** Data for analysis follows **

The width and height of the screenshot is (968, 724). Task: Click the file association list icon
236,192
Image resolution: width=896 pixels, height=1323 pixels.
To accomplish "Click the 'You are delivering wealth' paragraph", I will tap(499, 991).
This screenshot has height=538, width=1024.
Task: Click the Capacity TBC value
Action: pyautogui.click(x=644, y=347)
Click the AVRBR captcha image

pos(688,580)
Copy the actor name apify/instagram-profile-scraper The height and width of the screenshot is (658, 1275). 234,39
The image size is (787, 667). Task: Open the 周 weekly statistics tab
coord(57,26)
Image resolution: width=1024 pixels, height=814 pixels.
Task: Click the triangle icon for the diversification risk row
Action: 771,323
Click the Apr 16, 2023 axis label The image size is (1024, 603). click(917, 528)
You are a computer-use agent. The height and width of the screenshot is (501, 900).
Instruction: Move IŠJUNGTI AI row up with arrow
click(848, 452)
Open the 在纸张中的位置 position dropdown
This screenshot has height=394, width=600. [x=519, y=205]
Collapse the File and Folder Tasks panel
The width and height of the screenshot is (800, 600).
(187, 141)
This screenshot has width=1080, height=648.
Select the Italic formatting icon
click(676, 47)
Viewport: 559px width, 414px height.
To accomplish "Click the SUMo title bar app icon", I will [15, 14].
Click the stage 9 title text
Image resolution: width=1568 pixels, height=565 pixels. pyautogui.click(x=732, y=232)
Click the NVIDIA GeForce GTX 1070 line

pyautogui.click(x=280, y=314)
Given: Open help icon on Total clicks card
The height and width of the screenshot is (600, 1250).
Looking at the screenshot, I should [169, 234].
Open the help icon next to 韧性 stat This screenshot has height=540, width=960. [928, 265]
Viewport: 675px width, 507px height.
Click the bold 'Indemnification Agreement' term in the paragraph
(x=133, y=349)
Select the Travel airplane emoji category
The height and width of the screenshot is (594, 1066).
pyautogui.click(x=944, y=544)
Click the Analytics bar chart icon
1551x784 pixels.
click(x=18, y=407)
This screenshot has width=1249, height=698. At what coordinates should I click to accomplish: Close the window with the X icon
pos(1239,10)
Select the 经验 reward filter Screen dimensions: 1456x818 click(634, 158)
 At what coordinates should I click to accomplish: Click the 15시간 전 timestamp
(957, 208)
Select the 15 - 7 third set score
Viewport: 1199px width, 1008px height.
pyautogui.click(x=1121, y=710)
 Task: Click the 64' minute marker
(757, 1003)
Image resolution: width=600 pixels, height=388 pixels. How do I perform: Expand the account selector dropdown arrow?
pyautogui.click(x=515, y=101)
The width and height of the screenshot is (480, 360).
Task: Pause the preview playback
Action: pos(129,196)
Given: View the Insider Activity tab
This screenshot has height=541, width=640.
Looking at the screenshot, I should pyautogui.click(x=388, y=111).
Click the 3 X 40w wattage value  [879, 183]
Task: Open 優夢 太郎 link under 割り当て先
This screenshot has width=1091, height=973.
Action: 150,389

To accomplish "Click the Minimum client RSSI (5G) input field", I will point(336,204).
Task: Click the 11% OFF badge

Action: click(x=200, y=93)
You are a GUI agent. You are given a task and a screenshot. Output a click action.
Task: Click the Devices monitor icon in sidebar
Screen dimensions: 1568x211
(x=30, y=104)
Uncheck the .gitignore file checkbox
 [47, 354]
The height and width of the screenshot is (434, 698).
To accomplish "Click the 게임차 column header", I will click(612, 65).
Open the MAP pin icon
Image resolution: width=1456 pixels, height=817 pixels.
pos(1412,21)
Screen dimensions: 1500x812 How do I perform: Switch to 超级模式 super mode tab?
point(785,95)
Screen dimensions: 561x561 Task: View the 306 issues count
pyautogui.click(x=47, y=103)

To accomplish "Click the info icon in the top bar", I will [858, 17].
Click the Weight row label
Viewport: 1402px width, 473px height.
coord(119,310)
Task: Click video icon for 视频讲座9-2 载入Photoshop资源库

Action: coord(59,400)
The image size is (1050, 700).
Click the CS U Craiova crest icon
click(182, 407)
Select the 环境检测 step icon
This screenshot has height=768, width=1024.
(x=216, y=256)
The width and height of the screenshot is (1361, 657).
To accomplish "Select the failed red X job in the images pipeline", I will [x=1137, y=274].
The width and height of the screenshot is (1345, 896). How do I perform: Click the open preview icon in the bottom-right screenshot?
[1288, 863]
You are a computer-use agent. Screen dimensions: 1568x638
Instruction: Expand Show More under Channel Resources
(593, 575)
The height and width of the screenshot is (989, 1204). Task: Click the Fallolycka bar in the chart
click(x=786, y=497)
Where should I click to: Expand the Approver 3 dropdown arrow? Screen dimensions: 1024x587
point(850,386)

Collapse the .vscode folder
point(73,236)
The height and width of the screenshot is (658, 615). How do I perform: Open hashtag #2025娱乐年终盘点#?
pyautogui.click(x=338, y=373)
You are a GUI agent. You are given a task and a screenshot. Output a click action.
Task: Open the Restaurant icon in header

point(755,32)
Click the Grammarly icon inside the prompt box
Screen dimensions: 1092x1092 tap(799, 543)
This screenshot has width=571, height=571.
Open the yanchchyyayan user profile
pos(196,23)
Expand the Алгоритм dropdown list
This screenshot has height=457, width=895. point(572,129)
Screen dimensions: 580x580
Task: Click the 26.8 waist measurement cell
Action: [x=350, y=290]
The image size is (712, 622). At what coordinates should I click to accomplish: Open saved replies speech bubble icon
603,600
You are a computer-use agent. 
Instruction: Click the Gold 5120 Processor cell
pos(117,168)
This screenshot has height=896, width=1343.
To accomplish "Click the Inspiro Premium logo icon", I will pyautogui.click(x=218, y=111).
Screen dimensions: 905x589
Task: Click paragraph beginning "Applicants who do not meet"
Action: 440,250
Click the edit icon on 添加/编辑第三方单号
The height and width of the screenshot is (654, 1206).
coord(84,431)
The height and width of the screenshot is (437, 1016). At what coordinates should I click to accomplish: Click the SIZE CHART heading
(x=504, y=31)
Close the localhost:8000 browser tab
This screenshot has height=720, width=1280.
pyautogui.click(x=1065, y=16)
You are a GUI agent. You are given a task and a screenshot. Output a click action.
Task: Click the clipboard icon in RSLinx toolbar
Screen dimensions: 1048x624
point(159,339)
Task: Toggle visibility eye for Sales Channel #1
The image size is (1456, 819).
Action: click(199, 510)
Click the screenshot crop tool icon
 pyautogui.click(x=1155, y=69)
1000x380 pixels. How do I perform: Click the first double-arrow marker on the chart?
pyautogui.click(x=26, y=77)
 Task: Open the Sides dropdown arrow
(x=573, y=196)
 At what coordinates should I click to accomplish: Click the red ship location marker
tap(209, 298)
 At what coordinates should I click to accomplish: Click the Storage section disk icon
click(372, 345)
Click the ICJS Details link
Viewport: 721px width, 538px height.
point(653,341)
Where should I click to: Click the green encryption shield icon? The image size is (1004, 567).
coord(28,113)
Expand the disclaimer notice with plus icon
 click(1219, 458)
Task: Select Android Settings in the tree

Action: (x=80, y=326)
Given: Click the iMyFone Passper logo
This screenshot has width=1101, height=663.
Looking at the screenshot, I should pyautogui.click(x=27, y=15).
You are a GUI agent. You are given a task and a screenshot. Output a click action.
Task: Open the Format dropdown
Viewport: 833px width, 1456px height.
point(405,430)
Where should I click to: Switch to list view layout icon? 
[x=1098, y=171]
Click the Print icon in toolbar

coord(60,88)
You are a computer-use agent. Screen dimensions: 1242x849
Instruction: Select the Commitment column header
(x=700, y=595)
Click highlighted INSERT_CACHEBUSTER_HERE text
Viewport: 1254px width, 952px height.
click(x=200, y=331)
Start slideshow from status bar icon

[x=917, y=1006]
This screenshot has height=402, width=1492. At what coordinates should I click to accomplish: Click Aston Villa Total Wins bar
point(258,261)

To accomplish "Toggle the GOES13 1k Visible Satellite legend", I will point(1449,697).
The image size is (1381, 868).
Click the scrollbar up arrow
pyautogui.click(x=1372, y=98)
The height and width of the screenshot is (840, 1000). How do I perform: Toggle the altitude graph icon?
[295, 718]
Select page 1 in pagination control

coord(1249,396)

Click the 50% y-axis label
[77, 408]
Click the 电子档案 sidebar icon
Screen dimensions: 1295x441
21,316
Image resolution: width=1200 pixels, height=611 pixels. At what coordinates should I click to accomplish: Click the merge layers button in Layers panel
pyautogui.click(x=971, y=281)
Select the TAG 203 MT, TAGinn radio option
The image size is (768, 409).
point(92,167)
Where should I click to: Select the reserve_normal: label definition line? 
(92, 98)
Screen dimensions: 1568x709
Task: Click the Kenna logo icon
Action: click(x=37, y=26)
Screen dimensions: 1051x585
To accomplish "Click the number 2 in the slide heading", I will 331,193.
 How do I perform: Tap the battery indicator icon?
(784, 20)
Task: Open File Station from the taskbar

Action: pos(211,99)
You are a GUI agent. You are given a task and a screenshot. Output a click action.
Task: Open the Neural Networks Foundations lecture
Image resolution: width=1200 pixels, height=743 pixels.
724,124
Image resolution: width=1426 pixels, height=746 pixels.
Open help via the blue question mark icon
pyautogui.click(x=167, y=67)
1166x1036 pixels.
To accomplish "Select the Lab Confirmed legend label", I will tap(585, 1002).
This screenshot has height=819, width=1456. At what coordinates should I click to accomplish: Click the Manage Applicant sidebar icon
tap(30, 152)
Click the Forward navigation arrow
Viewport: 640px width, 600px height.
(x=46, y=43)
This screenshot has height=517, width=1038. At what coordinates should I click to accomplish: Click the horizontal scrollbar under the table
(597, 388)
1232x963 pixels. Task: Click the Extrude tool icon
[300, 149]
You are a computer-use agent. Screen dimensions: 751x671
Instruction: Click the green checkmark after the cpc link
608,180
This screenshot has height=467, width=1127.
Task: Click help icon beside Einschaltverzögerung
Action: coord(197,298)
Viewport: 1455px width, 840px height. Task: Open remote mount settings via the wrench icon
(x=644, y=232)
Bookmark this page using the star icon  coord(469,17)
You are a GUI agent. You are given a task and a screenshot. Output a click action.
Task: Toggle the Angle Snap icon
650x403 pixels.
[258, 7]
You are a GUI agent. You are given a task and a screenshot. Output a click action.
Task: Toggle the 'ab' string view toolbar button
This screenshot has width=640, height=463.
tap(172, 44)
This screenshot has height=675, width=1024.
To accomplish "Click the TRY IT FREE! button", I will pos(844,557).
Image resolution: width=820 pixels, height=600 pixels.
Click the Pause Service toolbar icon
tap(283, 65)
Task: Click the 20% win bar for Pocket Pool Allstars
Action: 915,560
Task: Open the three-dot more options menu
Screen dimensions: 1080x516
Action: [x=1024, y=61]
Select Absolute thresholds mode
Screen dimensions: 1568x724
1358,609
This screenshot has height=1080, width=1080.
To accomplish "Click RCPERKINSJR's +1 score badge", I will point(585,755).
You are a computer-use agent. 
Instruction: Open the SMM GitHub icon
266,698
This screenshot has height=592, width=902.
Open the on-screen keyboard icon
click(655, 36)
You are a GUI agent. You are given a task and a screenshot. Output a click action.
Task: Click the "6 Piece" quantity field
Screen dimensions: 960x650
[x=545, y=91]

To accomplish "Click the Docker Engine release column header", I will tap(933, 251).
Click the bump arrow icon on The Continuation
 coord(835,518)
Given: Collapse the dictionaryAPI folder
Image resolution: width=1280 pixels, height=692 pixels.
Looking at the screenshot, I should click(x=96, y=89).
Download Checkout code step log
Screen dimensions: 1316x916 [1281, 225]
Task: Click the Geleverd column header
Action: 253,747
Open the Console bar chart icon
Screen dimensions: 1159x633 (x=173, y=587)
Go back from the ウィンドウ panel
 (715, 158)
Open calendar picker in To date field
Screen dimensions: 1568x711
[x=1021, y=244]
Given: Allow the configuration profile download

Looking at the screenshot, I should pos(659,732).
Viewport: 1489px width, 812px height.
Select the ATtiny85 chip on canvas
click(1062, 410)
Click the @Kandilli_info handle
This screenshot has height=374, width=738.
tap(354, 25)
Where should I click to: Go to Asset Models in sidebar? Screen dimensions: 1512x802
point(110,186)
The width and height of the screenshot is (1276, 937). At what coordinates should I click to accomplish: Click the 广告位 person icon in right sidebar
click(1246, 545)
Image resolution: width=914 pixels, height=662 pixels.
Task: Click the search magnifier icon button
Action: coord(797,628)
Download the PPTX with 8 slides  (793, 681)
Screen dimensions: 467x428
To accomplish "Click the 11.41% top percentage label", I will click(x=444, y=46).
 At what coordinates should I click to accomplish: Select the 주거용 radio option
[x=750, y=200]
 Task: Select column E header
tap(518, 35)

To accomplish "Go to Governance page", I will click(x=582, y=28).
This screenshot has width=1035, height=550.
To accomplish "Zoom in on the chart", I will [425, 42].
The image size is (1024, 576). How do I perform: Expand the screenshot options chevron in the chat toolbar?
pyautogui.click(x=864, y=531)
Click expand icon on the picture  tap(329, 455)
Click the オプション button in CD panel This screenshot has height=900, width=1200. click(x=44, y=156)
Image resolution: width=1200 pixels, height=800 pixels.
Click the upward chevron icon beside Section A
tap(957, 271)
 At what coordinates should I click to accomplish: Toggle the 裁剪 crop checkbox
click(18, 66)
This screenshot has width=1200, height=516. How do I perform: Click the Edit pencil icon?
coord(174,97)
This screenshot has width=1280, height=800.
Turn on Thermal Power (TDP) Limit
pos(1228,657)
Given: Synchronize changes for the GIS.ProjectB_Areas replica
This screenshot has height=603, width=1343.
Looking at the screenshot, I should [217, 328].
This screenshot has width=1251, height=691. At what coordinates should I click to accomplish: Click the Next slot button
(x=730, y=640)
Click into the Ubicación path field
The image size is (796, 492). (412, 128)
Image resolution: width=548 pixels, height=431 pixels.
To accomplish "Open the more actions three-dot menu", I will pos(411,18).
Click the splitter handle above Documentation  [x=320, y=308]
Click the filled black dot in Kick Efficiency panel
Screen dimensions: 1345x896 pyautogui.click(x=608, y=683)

** End of Data for analysis **

## Work required
Filter the records for lines holding the string "three". Copy each one.

## Output
Task: Open the three-dot more options menu
To accomplish "Open the more actions three-dot menu", I will pos(411,18).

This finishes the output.